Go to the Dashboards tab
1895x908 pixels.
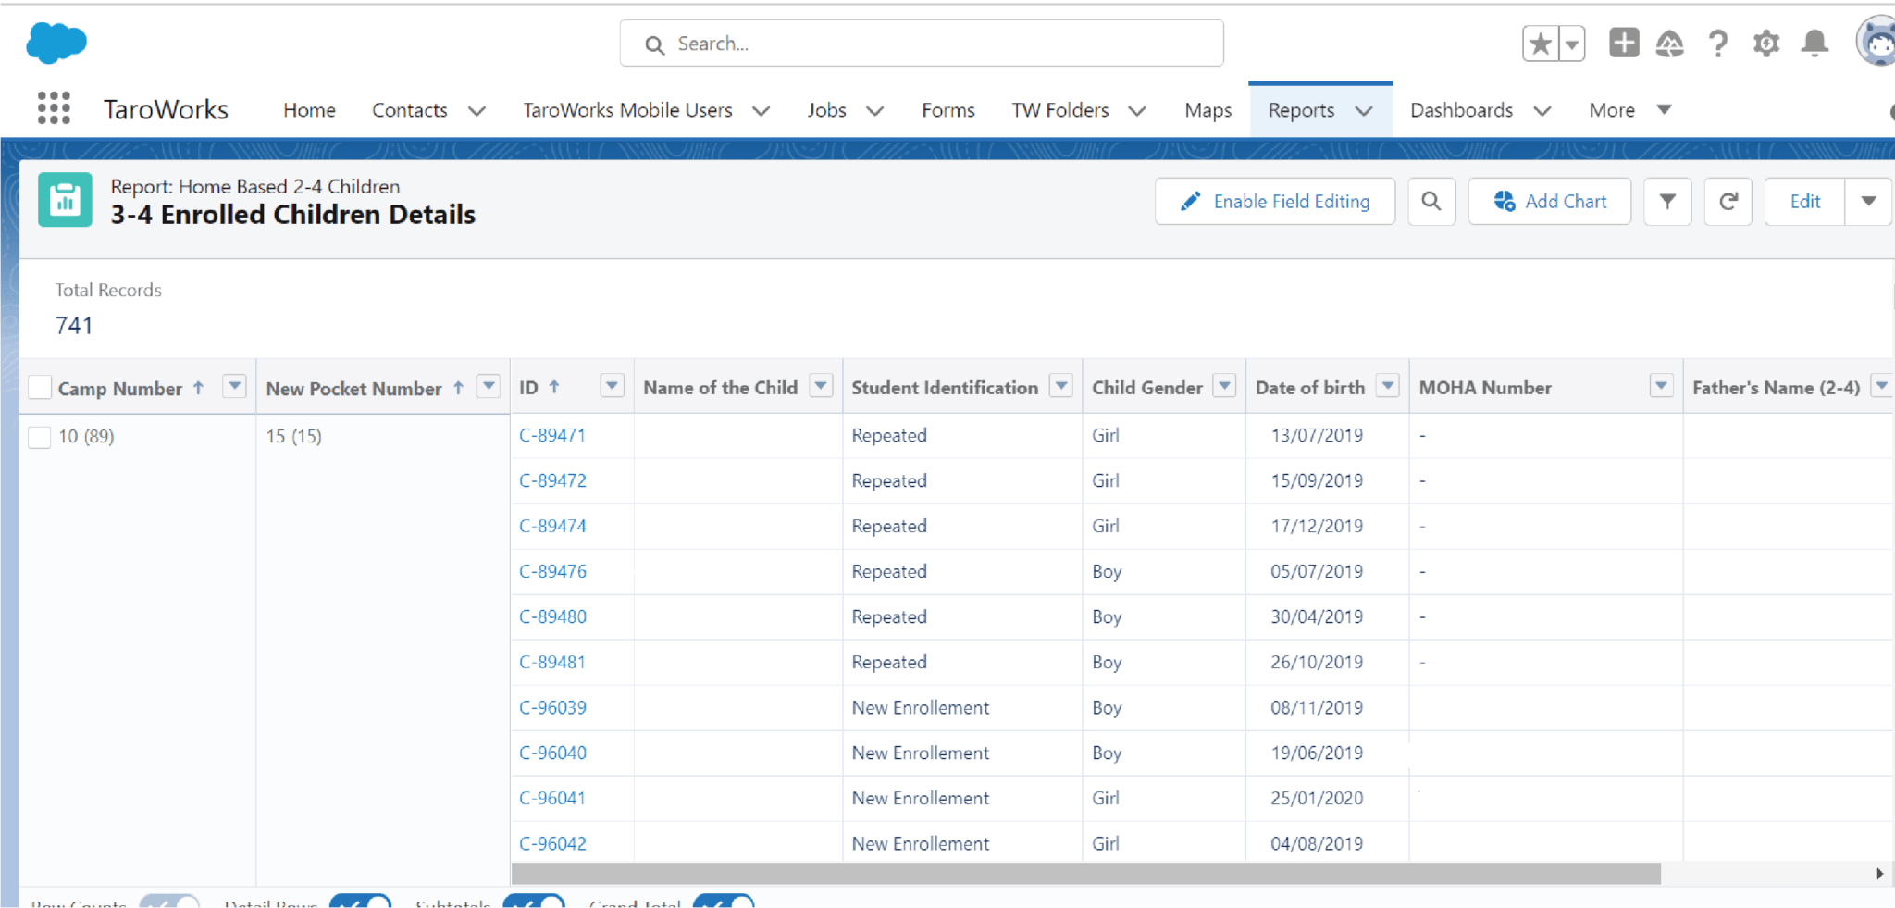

...

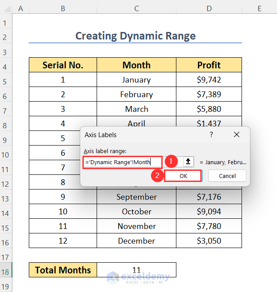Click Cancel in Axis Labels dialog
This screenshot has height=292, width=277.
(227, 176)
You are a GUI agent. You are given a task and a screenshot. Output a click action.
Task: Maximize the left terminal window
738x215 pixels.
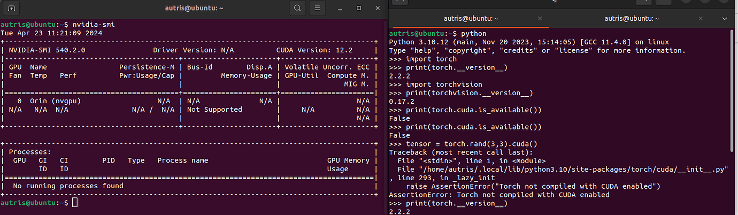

▸ Goal of the exercise
Copy out, exactly and alone, the lines of the entries above between the ones holding "You are a GUI" and "738x215 pixels.", inclusive.

▸ Exercise answer
You are a GUI agent. You are given a task and a screenshot. Output a click action.
Task: Maximize the left terminal window
738x215 pixels.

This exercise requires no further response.